J’interrompis à ce mot le récit de John Harris.

« Hé bien, lui dis-je, vous n’admirez pas la pauvre fille qui vous aime assez pour se livrer entre vos mains ?

— La belle affaire ! répondit-il ; elle voulait sauver son honnête homme de père, et elle savait bien qu’une fois la guerre déclarée, nous ne le manquerions pas. Je lui promis de la traiter avec tous les égards qu’un galant homme doit à une femme. Elle pleura jusqu’au Pirée, je la consolai comme je pus. Elle murmurait entre ses dents : « Je suis une fille perdue ! » Je lui démontrai par A plus B qu’elle se retrouverait.

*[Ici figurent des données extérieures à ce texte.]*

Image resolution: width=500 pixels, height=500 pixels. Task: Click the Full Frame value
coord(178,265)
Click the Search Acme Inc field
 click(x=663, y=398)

Je la vis descendre de voiture, je l’embarquai avec la servante dans mon grand canot, le même qui nous attend là-bas. J’écrivis au vieux brigand une lettre catégorique et je renvoyai la bonne femme à la ville avec le petit message pour Dimitri.

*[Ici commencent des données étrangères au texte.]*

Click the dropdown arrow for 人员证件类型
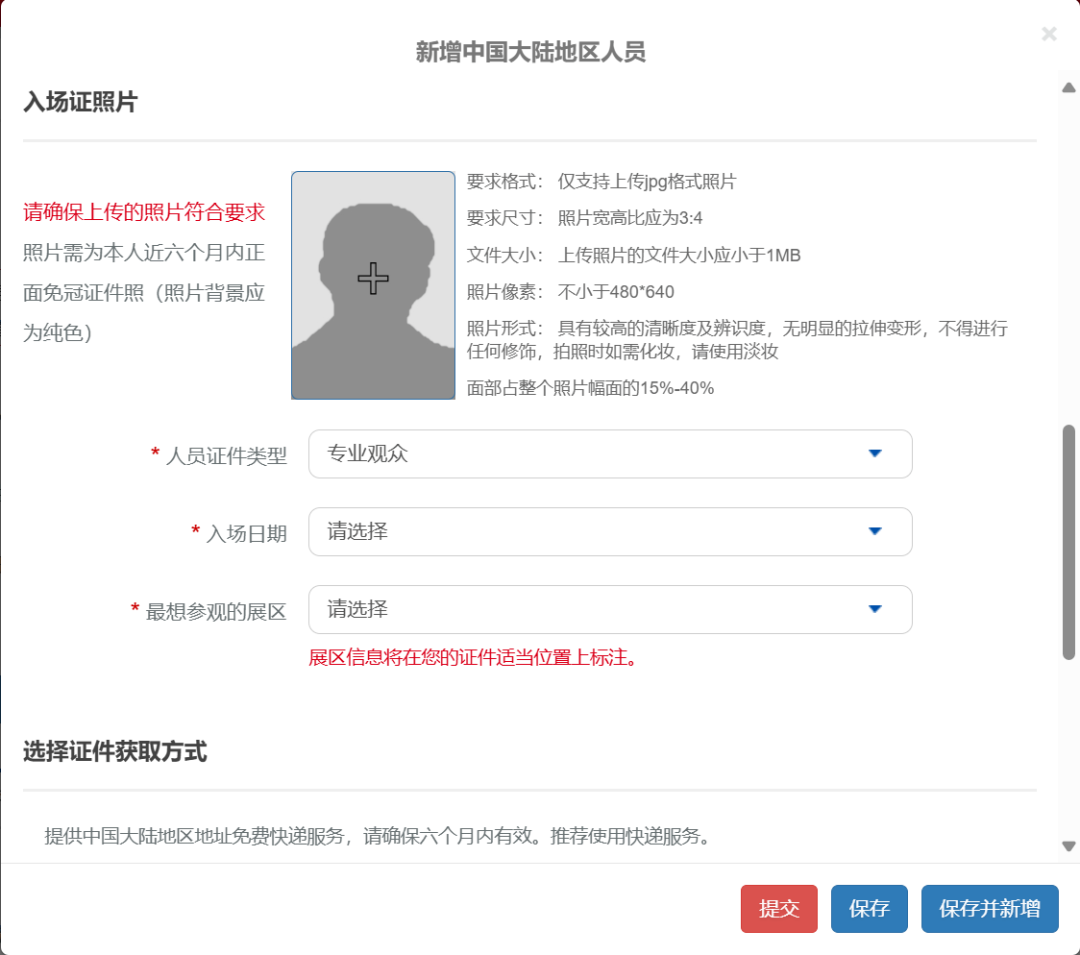 tap(875, 453)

« Depuis ce temps, la belle éplorée jouit sans partage de mon appartement. Ordre de la traiter comme la fille d’un roi. J’ai attendu jusqu’à lundi soir la réponse de son père, puis la patience m’a manqué ; je suis revenu à ma première idée ; j’ai pris mes pistolets, j’ai fait signe à nos amis, et vous savez le reste. Maintenant, à votre tour ! vous devez avoir tout un volume à raconter.

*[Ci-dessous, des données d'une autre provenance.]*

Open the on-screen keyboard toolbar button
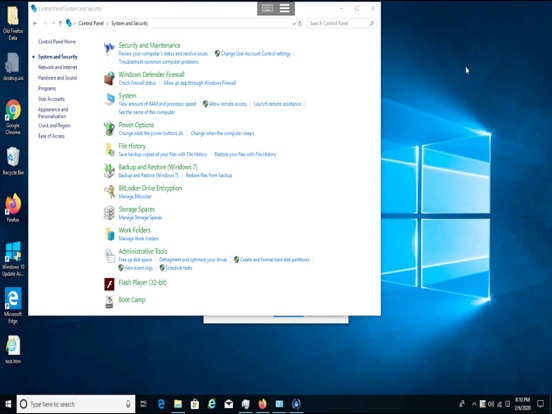Viewport: 552px width, 414px height. coord(267,8)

— Je suis à vous, lui dis-je. Il faut d’abord que j’aille glisser un mot dans l’oreille d’Hadgi-Stavros. »

Je m’approchai du Roi des montagnes, et je lui dis tout bas : « Je ne sais pourquoi je vous ai conté que Photini aimait John Harris. Il fallait que la peur m’eût tourné la tête. Je viens de causer avec lui, et je vous jure sur la tête de mon père qu’elle lui est aussi indifférente que s’il ne lui avait jamais parlé. »

Le vieillard me remercia de la main, et j’allai raconter à John mes aventures avec Mary-Ann. « Bravo ! fit-il. Je trouvais que le roman n’était pas complet, faute d’un peu d’amour. En voilà beaucoup, ce qui ne gâte rien.

— Excusez-moi, lui dis-je. Il n’y a pas d’amour dans tout ceci : une bonne amitié d’un côté, un peu de reconnaissance de l’autre. Mais il ne faut rien de plus, je pense, pour faire un mariage raisonnablement assorti.